Ik trek het strak en ik voel een ruk. Er zit iets aan de andere kant. Niet iets, iemand. Een vrouw.

Ik probeer haar silhouet te ontwaren en in eerste instantie zie ik haar aan voor een van de achtergrondzangeressen – haar uiterlijk is even Amazoneachtig en haar haar even afrotastisch – maar dan stapt ze uit de schaduw en zie ik dat haar gezicht nieuw is: een hogepriesteres met hoge jukbeenderen.

‘Dank je wel!’ giechel ik nerveus en neem het laatste velletje papier van haar over. ‘Denk vooral niet dat ik de boel aan het vervuilen was. Ik wilde gewoon niet verdwalen – het is een echte jungle daar!’ grap ik.

Ze kijkt me aan, kijkt langs me en kijkt vervolgens zuur.

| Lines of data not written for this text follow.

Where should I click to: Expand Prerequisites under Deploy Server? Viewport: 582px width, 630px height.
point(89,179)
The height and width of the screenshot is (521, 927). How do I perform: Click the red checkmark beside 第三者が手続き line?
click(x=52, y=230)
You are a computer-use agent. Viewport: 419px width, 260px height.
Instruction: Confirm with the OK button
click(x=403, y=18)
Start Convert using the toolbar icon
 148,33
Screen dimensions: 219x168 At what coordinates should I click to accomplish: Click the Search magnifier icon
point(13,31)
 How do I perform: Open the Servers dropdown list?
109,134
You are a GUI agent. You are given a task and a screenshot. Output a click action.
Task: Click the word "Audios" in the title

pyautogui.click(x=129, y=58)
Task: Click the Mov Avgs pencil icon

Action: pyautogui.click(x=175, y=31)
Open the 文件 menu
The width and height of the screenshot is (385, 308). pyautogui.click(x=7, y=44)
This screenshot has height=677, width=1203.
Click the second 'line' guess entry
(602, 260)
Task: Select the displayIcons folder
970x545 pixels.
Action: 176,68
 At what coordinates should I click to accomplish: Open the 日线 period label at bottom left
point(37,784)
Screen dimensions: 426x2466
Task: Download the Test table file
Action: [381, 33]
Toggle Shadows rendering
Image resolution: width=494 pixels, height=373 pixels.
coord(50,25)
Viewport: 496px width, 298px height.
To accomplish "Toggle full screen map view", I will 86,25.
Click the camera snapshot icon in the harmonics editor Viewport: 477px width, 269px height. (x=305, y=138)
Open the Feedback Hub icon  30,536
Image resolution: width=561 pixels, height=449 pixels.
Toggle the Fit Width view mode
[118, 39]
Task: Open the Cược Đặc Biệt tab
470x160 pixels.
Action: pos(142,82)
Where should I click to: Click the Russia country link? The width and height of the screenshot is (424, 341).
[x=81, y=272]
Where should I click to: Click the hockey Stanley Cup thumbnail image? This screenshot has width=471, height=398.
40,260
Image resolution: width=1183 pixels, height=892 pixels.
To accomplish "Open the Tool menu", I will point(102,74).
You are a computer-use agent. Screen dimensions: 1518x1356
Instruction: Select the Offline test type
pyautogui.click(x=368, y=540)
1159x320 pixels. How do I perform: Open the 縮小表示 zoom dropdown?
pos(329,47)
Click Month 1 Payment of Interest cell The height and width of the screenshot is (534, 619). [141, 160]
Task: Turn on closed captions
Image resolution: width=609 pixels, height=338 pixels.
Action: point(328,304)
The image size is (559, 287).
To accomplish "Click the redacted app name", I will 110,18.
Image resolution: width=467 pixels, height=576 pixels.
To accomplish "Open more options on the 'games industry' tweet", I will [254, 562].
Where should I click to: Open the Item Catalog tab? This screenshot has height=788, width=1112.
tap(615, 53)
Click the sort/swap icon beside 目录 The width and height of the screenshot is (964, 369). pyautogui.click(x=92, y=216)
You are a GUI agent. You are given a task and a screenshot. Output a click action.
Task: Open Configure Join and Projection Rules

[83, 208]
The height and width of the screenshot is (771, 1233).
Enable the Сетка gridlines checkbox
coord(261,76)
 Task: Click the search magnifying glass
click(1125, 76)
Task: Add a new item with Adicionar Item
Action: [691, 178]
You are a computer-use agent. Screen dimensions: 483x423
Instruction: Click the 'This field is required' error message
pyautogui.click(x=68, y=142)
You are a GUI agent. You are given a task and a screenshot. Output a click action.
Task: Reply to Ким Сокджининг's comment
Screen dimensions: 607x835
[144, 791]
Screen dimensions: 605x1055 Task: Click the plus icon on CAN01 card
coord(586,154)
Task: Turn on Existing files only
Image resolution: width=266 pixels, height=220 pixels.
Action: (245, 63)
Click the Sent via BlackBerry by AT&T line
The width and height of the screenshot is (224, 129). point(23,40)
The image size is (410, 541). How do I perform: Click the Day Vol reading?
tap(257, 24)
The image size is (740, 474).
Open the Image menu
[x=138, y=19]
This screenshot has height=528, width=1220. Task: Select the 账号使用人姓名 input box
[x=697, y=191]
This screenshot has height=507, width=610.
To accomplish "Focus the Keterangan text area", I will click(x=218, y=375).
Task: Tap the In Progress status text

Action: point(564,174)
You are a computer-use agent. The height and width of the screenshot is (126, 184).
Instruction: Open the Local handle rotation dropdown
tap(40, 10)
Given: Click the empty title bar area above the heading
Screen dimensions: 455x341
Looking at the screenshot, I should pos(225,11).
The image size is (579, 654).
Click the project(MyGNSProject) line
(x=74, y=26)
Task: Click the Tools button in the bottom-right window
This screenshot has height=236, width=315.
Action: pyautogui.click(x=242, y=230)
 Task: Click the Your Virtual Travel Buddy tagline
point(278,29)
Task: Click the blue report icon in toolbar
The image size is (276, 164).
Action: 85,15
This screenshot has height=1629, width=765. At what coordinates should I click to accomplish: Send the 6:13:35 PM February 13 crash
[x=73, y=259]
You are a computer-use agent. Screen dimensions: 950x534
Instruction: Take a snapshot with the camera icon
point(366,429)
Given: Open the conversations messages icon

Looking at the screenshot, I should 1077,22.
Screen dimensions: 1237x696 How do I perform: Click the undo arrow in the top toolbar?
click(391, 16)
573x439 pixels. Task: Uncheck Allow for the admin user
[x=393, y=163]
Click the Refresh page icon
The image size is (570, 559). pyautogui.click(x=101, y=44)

‘Was je met Tezz?’ Haar ogen vernauwen zicht tot twee gifpijltjes.

Haar stem heeft zoiets bezitterigs dat ik het oprechte ‘Ja’ inslik en in plaats daarvan ‘Huh?’ bluf, wat ik snel aanvul met ‘Mijn vriendin en ik deden een nachtelijk spelletje. Daar is ze al!’ Ik wijs over haar schouder in het niets en roep ‘Felicity!’, waarna ik wegren, met kloppend hart omdat ik ontsnapt ben aan een potentiële lynchpartij.

Wat was dat in godsnaam? Mijn hoofd tolt. Tezz werd verondersteld emotioneel gesloten te zijn, maar hij had er geen moeite mee mij te zoenen en nu staat de volgende meid al weer te wachten! Is dit soms zijn ex, die zich gerealiseerd heeft dat ze niet zonder hem kan en hem nu komt opeisen? Ik deins terug bij het idee. Nee. Dat kan niet. Hij verwachtte haar niet, anders zou hij niet hebben gezegd dat hij me thuis zou brengen. En dan zou hij ook niet betrapt willen worden bij wat we anders nu ongetwijfeld aan het doen zouden zijn. Ik voel me misselijk worden. Goddank dat we dat niet deden! Goddank dat ik ben vertrokken. Maar misschien ben ik wel te vroeg weggegaan. Misschien denkt hij nu dat ik hem niet wil en valt hij, afgewezen en kwetsbaar, wel in haar klauwen.

Dit is te veel voor mijn hersenen en hart om alleen te verwerken. Morgen bel ik meteen Felicity om te zien of zij mij kan helpen wijs te worden uit deze gekte.